*** Source material

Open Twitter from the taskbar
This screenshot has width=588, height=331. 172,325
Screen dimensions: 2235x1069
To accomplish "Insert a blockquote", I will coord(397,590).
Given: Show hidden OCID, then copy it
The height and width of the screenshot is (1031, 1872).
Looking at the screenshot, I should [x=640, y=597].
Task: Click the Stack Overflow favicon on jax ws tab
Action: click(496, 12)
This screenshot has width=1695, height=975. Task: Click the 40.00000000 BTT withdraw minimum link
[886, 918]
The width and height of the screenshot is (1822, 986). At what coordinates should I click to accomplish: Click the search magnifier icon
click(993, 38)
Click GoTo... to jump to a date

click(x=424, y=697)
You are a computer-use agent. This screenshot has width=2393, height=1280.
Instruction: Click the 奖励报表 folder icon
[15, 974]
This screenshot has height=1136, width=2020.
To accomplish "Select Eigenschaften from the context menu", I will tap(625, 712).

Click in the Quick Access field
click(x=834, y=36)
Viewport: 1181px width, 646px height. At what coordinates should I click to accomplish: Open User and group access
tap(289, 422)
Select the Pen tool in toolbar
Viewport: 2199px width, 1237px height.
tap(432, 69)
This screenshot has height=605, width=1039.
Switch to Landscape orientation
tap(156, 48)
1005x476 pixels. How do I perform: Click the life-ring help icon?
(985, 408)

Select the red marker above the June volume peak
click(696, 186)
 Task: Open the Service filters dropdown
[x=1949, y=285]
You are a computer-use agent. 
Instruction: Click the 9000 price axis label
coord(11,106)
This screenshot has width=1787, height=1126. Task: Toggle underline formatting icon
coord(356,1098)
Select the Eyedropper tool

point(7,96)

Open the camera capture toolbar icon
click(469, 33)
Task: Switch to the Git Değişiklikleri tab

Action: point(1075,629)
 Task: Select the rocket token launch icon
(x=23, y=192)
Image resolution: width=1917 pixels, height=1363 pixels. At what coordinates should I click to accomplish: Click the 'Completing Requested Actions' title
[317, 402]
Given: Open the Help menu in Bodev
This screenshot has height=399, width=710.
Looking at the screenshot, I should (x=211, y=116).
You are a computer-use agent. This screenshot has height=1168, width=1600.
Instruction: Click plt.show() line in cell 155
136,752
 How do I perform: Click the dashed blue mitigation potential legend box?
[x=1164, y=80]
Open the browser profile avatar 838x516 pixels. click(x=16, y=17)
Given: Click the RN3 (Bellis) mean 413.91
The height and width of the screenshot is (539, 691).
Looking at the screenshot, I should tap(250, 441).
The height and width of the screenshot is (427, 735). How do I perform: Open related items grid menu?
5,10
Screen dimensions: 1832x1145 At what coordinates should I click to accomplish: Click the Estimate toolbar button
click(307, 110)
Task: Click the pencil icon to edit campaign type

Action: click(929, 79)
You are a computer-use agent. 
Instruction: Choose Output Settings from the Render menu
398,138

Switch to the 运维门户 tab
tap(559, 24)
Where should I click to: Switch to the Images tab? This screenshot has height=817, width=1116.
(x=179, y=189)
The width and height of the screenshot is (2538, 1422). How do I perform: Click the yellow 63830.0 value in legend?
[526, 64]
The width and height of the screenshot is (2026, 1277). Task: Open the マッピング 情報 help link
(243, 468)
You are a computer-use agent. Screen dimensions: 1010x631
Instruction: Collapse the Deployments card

******

Work order: Take every line from the records that holds "agent" and copy it down.

Output for this exercise:
You are a computer-use agent. This screenshot has width=2393, height=1280.
You are a computer-use agent. 
You are a computer-use agent. This screenshot has height=1168, width=1600.
You are a computer-use agent. 
You are a computer-use agent. Screen dimensions: 1010x631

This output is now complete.